With the new service, in trials now and due for general availability early next year, enterprises that use VMware will be able to shift workloads out to Verizon's CaaS (Computing as a Service) infrastructure and back again, the companies said. This could help organizations ease their way into cloud computing or take advantage of greater computing resources when necessary.
Verizon introduced its first CaaS offering in June 2009. That service requires enterprises to commit to sending certain workloads to Verizon's cloud, because it's not as easy to move them over or get them back as with the new service, AT&T spokeswoman Janet Brumfield said. The earlier service will remain available.
The new service, which Verizon is simply calling "CaaS enabled by VMware vCloud Datacenter," was announced Tuesday at VMworld in San Francisco and is based on two VMware products that also were announced Tuesday. VMware's vCloud Director is a new cloud management tool primarily designed to help administrators move workloads between private and public clouds. Its vShield is software for maintaining security and compliance policies, such as rule-based access controls, as those workloads are moved. Both are available now.
Verizon said the first company to participate in the trial of the new service is InterContinental Hotels Group, which has more than 4,500 hotel properties in more than 100 countries and territories.

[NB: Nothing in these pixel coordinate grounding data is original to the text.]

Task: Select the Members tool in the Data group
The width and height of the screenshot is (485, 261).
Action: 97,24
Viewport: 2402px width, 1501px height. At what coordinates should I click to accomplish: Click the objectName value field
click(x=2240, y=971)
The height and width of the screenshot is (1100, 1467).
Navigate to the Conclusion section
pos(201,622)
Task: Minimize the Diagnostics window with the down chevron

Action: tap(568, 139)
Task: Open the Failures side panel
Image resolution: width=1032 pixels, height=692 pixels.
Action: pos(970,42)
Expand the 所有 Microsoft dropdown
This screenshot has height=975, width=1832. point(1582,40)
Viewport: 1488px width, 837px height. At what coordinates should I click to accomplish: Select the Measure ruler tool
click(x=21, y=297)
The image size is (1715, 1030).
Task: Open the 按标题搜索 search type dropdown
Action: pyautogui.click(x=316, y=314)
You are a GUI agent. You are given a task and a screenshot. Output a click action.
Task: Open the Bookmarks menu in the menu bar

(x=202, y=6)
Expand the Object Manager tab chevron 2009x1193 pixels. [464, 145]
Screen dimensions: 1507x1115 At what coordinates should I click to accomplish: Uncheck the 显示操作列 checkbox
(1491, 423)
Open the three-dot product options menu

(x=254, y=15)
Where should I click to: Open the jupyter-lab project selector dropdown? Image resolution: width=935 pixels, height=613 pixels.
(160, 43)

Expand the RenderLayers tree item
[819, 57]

Enterprises will be able to reach the service over Verizon's private MPLS (Multiprotocol Label Switching) wide-area network service, called Private IP, or over a Verizon public IP data service, Brumfield said. The carrier has not yet determined the price of the new CaaS service, but it will have two pricing models, she said. One will be a "pay-as-you-go" plan, in which customers pay only for the computing power they use. The other will involve volume commitments ahead of time, with the opportunity for volume discounts.